In a May 3 letter to Senate Majority Leader Bill Frist (R-TN) and Democratic Leader Harry Reid (D-NV), Bingaman and Domenici noted that Section 388 of the Energy Policy Act of 2005 gives the Secretary of the Interior, in consultation with the secretary of the department in which the Coast Guard is operating, the authority to grant leases and rights of way for energy production on the Outer Continental Shelf (OCS), including wind energy. The energy bill requires consultation with state and local governments but does not give them veto authority, Domenici and Bingaman pointed out.
They also noted that a provision in the conference report for the Coast Guard reauthorization bill prohibits the construction of an offshore wind facility in the Nantucket Sound if the project is opposed in writing by the governor of Massachusetts. That state's governor, Mitt Romney, has voiced opposition to the Cape Wind project.

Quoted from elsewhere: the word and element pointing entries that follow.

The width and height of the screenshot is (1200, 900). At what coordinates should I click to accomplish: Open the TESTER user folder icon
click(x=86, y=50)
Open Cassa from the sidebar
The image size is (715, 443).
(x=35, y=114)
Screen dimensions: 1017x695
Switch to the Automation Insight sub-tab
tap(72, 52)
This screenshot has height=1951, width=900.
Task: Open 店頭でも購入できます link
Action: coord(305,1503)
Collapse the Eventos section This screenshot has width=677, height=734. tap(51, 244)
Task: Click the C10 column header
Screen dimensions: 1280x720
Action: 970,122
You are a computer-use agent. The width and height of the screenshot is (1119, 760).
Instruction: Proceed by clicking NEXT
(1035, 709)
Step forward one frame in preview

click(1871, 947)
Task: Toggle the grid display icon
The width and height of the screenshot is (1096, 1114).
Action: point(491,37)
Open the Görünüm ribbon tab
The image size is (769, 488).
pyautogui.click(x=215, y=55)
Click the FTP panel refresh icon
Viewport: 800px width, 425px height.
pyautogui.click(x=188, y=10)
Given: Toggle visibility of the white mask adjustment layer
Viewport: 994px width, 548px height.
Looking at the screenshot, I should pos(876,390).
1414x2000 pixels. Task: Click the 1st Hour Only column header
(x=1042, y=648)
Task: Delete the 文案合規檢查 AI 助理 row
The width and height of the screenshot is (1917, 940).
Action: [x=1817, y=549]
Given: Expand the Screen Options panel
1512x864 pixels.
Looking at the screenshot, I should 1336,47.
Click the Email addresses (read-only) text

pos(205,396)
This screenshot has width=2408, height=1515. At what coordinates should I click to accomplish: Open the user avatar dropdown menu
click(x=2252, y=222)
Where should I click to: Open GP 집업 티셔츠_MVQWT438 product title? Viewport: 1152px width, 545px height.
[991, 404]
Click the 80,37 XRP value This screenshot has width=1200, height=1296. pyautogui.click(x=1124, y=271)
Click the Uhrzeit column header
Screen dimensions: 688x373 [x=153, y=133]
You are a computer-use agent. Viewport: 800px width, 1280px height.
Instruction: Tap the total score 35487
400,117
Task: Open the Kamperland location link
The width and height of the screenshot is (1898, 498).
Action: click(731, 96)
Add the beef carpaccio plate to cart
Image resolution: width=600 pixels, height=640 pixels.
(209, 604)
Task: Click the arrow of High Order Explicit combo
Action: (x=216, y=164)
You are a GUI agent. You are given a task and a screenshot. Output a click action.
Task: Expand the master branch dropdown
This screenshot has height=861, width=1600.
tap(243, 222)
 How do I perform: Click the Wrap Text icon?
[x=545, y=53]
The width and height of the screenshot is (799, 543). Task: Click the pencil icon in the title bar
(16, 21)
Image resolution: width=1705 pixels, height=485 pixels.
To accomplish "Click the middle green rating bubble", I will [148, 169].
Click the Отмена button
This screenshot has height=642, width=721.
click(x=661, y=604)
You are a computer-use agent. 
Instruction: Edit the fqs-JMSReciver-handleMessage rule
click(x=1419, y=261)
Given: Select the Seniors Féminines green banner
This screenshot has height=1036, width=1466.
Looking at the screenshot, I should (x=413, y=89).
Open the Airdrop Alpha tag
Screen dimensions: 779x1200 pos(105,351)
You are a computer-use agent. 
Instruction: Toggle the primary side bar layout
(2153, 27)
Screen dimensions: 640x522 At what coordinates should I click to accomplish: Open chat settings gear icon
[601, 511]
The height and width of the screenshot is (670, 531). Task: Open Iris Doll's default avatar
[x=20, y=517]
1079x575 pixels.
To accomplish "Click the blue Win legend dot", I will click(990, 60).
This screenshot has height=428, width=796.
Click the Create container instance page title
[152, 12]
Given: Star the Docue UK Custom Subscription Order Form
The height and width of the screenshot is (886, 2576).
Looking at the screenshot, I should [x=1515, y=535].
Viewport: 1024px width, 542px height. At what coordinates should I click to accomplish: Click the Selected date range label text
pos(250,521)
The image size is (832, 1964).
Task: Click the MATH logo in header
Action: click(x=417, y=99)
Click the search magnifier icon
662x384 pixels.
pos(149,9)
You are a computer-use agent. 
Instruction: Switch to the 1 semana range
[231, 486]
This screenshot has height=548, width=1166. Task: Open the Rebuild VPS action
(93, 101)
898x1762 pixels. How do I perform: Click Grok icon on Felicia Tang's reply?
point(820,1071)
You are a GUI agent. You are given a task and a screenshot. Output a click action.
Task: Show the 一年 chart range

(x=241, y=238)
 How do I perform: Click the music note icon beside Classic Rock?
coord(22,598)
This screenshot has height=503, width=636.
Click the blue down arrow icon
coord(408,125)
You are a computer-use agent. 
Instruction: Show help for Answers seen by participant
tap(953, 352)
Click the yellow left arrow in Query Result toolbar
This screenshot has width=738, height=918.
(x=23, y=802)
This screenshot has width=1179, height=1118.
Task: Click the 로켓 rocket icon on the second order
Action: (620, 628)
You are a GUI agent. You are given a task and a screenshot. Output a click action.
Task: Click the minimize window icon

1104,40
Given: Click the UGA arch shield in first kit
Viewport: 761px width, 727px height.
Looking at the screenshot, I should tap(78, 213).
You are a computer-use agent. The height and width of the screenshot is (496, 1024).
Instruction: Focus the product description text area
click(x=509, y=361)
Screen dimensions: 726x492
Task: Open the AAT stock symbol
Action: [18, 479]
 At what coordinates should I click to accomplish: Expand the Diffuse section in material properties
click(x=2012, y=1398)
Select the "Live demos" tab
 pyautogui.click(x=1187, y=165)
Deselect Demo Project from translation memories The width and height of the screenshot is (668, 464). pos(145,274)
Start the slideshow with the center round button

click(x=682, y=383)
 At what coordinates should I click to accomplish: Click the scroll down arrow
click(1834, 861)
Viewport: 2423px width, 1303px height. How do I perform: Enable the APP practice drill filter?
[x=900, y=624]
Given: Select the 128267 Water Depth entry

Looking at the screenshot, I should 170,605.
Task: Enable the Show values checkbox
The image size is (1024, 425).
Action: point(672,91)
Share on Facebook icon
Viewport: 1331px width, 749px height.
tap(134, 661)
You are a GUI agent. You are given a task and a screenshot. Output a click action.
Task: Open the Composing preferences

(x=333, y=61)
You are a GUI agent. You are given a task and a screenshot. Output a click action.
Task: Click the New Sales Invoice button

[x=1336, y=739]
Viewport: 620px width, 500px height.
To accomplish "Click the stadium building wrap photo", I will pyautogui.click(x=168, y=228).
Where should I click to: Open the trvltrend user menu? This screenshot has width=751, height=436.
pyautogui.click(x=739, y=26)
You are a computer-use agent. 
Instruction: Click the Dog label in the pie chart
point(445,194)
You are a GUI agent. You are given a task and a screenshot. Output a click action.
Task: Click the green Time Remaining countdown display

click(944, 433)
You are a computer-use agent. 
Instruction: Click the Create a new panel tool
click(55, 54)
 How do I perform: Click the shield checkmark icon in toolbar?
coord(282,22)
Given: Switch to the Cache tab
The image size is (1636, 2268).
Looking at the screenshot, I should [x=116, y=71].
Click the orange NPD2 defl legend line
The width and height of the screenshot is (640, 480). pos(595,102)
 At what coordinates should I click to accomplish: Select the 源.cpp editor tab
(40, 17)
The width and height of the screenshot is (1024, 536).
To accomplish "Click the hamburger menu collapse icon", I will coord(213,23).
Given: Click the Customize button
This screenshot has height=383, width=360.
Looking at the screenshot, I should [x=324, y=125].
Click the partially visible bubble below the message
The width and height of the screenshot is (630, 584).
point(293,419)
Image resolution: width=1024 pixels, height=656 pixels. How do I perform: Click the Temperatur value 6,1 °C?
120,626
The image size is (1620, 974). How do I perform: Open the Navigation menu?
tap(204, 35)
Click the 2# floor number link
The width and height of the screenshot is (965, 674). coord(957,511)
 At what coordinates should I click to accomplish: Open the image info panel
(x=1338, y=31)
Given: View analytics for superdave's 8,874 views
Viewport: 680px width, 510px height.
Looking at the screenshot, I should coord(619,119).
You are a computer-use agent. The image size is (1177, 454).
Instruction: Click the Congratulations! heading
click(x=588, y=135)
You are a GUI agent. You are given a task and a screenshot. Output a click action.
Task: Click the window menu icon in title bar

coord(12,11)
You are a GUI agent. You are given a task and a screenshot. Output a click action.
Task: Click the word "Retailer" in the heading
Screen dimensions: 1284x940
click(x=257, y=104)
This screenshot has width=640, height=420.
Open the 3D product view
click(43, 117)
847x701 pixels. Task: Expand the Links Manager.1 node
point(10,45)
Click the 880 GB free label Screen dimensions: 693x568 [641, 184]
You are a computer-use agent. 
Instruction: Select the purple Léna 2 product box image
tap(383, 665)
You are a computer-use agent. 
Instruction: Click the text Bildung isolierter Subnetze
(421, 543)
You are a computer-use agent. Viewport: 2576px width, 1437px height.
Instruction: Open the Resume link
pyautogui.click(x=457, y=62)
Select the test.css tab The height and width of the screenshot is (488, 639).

Bingaman and Domenici said that this section of the conference report "allows the governor of the state arbitrarily to overrule a process constituted under federal law for the consideration of such projects. There is no related provision in the Senate-passed bill, and this provision is well beyond the scope of the language in section 419 of the House-passed bill."
The senators said they will seek to block final passage of the report unless both the House and Senate pass a correcting resolution to remove the offending provision or substitute the original provision from the House bill. The House provision does not give veto authority to a governor.
The provision in the Coast Guard conference report "is absolutely contrary to our nation's growing preference for clean, renewable energy," Domenici said in a statement. "It sets a terrible precedent. I think would it be a very bad idea to give states veto authority over the siting of renewable energy projects on federal land in a bid to stop a particular project. In the energy bill, we gave states a strong voice and a key role in siting renewable projects on the OCS. That is sufficient."
Bingaman said he opposes "anti-renewable energy provisions in the Coast Guard conference report. A fair process to review renewable energy projects in Federal waters already exists. A regulatory review of the Cape Wind project is underway. To invent a new regulatory process designed simply to deliver a negative result would chill future investment in renewable energy. We need more energy sources like wind to moderate the high prices that Americans are paying for electricity, natural gas and home heating oil."
Domenici and Bingaman are chairman and ranking member of the Senate Energy and Natural Resources Committee, respectively.